In the past 4-5 months there have been a slew of interviews and articles about Maurice Sendak, coinciding with the publication of his latest (and possibly last) picture book, Brundibar, as well as a new book of his artwork, The Art of Maurice Sendak 1980-the present, written by Tony Kushner.
I'm glad to say some of the interviews are available for listening on the internet. The FreshAir Interview, the Diane Rehm Interview and most recently a video interview on NOW with Bill Moyers. The Moyers interview (especially interesting) can also be read as a transcript.
All have brought up strong memories and strong emotions for me. I would not be an artist had it not been for Maurice Sendak. Not just the picture books that I saw as a kid (and into my adult years), but also the interviews with him. His intellect, his perspective on art and life have had a deep influence on me.
I remember seeing him in a short documentary film about children's literature when I was young and being fascinated by the process of drawing and making picture books. Fascinated by seeing him draw. I remember him demonstrating a flip book, where drawings became that amazing thing - 'animation'.
So the question arises, what appeals to me about his work? Foremost, there is breadth and depth to it. There are a variety of styles contained in his illustrations. This, to me, reflects the very richness and complexity of the human experience. I've always been less interested in the artist who has 'one style' throughout a career. I just don't understand it.
He has a willingness, almost compulsion, to stretch his artform to its limit, and yet to stay within this medium of 'illustration'. Be it for theater or literature, the work is illustrating another 'text'. It's difficult to describe why this appeals to me so much. The idea of balance between tradition and experiment appeals to me.
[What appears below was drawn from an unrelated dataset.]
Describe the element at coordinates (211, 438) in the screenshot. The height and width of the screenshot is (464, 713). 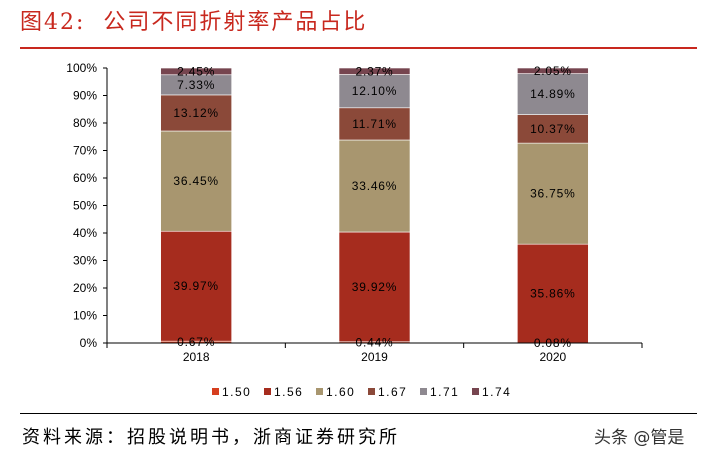
I see `source-note: 资料来源：招股说明书，浙商证券研究所` at that location.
I like the growth and the limitation. I feel it in the same way that I wish to stay within the "limitation" of working in the medium of the traditionally crafted stained glass window and yet I wish to apply the widest range of graphic possibilities to that medium.
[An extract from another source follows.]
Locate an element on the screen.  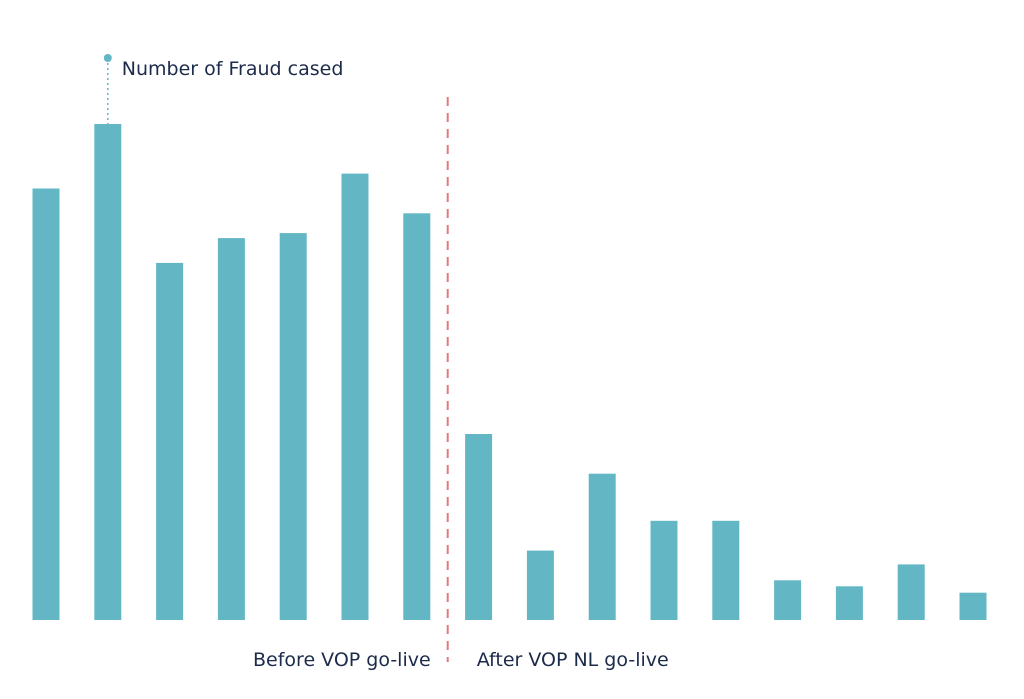
after-go-live-label: After VOP NL go-live is located at coordinates (573, 660).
And then there are the interviews. The first key interview I read was one he did with Jonathan Cott initially for Rolling Stone Magazine in December of 1976, then anthologized in Cott's book "Pipers at the Gates of Dawn". I was 17 when I read it and this interview first set my mind to thinking about art - about making art myself. I haven't stopped thinking about it since.
Initially, the most appealing aspect of these interviews was reading of the self taught nature of his learning. His 'school' education was limited and mostly disdained. Yet he displayed a voracious appetite for learning, especially for learning his art - unimpeded by Academia!
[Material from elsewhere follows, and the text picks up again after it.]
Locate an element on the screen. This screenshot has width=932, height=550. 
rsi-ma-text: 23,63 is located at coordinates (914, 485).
This viewpoint opened up a whole new world for me. I could learn and figure things out by myself. Learning could be an active pursuit and not a passive 'taking in'. It was very liberating for the rather uptight and timid teenager that I was.
And yet I've been timid about this all these years. Just too difficult to explain, I suppose. Something along the lines of - "Why on earth would a stained glass artist be most influenced by a children's book illustrator?" I don't think I felt any shame at being influenced by such a "lowly" art form as children's book illustration. Yet I know I avoided talking about it for fear it would make a conversation too difficult. This happened most often when I discussed my art with people who seem to represent a 'higher' form of art, especially gallery people and museum people.
So, I have come to the realization, especially after this latest round of Sendak interviews, that I need to be honest and forthright about myself, my influences and, ulitmately, my own viewpoint of the world. That is what being an artist is about anyway. This man, who I believe is one of the greatest visual artists of the past century, deserves that. If I am going to publicly state his influence on my work and world view then I owe it to him to dive deep and be honest.